Rope

A 1948 classic psychological thriller from Alfred Hitchcock starring Bill favorite James Stewart along with John Dall and a young Farley Granger, Rope is a take on the sensational 1924 murder case of Nathan Leopold and Richard Loeb. Hitchcock does something rarely seen these days, staging the entire film inside a single, modest-sized space, specifically the living room, foyer and dining room of an uptown Manhattan apartment.

Dall and Granger are Brandon and Phillip, two upper crust young gentlemen recently graduated from an Ivy League college, whose apartment we’re looking at throughout. Having been avid pupils of Rupert Cadell, a purveyor of some very elitist, libertarian philosophy as the headmaster at their prep school, the two–but especially Brandon–are determined to act on their belief that the rules of common morality don’t apply to men of superior intellect.

Just how they’ll act on it is by strangling their prep school chum David, in the opening scene. To maximize the return on the deed, the young men have a dinner party just afterwards, with David’s parents, his fiance Janet and her previous beau Kenneth, plus Rupert, as the guests. Pushing this to the limit, after murdering him they hide the body in a big wooden chest on which the dinner buffet is set out. David was invited too, of course, and his whereabouts are a continuing question for the characters.

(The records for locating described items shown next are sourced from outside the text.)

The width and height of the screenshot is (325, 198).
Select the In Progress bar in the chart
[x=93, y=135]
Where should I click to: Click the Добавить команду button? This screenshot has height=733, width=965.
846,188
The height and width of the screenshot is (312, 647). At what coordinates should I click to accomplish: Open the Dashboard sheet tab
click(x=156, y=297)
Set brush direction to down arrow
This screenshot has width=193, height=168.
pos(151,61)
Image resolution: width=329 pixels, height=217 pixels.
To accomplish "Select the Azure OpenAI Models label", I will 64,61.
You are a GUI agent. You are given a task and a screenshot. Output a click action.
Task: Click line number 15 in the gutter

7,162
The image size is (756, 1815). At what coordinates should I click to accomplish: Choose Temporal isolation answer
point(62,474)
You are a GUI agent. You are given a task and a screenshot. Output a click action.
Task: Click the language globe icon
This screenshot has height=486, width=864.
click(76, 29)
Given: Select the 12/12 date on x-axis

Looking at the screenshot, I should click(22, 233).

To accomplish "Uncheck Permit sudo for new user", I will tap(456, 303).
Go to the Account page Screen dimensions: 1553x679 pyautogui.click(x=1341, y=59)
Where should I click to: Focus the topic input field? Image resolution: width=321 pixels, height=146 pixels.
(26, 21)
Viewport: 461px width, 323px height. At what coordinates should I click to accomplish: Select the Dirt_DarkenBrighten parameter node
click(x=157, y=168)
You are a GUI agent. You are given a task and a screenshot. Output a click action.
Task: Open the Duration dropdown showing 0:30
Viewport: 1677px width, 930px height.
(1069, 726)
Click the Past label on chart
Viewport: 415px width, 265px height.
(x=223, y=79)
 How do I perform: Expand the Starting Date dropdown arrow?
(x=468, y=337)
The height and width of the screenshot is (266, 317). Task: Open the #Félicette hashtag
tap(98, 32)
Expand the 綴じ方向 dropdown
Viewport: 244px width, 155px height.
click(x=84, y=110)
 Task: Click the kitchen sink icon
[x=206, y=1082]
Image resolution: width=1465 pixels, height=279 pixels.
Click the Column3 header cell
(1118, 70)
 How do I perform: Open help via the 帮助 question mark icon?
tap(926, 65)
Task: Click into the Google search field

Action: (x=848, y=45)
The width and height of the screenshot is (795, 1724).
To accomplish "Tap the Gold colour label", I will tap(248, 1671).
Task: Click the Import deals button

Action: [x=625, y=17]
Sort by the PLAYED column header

Brandon is the strong one; if it were just him involved he’d have gotten away with it. Phillip, though, is far too high strung and as the time goes on Rupert picks up more and more on little clues he gives off until at the climax, when the others have left, he comes back to the apartment on a flimsy excuse and extracts the truth.

You may wonder why I’ve given away the plot here but I doubt few people would have trouble seeing the result far in advance. No, the real pleasure here is in the superb acting by Dall (especially), Granger and Stewart and in Hitchcock’s staging and pacing; compared to current filmmaking, even low budget indie flicks like, say, Clerks or El Mariachi, the director does so much with nothing but a handful of actors and even fewer simple props. For some reason I’ve not seen too many of the master’s movies but now I see that will have to change.